Work required:
Your job with the data below is to output exactly the lines from the one holding "Task: Click the Fed Rates heading" down to the one holding "You are a computer-use agent. Image", both included, and no others.

[Entries taken from a collection]
────
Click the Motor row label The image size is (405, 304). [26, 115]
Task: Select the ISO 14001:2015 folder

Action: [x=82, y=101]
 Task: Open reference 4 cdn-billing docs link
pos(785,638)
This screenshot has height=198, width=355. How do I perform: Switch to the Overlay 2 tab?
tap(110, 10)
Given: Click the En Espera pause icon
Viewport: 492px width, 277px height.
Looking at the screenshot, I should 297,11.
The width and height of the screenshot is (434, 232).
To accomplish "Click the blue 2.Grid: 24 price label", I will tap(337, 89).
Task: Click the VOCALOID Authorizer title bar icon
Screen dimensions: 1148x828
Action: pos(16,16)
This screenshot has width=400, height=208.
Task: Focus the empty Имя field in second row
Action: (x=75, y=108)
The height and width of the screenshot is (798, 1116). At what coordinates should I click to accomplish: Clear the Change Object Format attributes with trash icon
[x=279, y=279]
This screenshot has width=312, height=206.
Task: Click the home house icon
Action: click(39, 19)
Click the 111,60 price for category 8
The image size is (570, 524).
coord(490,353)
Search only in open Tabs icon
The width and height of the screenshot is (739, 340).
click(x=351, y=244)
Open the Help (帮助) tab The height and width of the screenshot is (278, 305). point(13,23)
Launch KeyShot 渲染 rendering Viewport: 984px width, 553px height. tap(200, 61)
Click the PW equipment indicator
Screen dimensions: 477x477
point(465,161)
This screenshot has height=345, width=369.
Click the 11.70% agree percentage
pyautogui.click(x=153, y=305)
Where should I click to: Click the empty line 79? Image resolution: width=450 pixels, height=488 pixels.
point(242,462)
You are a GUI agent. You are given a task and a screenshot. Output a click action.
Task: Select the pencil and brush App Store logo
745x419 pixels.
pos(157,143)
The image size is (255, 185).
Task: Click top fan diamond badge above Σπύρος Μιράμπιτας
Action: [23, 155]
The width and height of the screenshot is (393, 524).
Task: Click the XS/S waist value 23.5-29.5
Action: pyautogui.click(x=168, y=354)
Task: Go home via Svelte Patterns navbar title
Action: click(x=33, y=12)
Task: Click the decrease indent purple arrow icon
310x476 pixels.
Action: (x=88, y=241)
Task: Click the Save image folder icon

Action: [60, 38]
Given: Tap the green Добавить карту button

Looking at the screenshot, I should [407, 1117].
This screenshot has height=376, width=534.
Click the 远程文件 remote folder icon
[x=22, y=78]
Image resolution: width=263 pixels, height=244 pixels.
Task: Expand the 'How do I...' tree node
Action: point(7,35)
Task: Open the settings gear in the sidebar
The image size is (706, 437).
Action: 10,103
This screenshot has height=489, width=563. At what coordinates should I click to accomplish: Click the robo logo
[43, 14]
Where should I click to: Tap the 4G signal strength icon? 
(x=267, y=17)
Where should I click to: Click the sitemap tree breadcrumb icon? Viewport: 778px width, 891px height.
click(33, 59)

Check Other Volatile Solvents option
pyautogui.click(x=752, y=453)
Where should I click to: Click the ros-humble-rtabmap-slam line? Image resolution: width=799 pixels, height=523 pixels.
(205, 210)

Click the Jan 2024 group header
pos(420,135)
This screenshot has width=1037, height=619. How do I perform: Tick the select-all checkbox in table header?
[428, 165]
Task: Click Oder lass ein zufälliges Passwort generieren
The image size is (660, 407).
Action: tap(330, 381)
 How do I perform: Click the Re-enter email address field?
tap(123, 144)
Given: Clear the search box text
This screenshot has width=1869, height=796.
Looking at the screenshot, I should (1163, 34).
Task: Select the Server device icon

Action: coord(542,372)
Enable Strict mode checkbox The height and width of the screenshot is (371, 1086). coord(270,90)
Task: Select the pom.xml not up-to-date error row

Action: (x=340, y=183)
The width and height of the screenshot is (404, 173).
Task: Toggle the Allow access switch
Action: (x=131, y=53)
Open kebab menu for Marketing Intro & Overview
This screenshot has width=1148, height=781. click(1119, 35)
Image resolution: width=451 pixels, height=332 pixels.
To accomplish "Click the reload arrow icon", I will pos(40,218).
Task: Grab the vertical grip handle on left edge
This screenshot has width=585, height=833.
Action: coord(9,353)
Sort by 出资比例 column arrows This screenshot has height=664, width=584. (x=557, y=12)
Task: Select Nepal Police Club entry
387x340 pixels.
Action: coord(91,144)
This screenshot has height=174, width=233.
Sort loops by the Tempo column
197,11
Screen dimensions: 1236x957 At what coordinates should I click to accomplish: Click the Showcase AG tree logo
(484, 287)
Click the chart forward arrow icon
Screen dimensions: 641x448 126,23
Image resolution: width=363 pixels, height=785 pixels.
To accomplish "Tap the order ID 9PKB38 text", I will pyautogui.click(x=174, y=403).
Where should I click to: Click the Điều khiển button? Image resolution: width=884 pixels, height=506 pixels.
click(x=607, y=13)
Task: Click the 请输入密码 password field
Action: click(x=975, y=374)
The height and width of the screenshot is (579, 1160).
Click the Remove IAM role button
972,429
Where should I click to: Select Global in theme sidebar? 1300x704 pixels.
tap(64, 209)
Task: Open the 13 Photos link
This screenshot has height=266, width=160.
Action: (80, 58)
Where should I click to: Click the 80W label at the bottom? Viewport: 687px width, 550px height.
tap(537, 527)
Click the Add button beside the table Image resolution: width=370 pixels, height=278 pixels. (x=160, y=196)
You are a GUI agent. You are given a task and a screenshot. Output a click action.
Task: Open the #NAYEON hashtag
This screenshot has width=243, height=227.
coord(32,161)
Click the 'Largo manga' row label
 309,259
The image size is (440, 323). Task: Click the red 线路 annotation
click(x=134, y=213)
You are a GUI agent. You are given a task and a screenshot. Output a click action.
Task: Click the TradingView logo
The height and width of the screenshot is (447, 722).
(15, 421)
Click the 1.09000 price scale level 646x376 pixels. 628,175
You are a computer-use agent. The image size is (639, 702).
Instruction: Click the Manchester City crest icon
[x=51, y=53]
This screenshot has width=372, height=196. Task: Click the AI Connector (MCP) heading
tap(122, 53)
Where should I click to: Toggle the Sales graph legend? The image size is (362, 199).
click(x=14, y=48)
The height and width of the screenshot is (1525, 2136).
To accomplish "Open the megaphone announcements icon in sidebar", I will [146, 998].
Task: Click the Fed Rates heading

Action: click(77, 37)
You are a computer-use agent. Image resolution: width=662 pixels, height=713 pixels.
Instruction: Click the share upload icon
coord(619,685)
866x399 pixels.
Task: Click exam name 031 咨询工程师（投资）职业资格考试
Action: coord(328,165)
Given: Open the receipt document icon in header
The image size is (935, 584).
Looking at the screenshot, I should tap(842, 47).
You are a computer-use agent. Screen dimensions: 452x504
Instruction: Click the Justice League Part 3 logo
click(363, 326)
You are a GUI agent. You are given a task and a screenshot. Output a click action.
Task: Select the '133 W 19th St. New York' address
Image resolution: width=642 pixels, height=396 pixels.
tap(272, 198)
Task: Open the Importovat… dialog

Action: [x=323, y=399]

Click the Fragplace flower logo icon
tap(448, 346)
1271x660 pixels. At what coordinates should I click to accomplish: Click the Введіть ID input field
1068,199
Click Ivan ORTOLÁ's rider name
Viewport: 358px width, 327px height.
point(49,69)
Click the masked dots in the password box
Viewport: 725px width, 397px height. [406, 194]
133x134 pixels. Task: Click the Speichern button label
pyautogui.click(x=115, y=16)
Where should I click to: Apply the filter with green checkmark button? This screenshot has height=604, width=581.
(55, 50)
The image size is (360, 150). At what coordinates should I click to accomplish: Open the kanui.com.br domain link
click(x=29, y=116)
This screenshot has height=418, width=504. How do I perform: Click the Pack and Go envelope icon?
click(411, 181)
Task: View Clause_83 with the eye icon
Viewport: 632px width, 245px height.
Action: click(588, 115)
────
Response to the exercise:
Task: Click the Fed Rates heading

Action: click(77, 37)
You are a computer-use agent. Image resolution: width=662 pixels, height=713 pixels.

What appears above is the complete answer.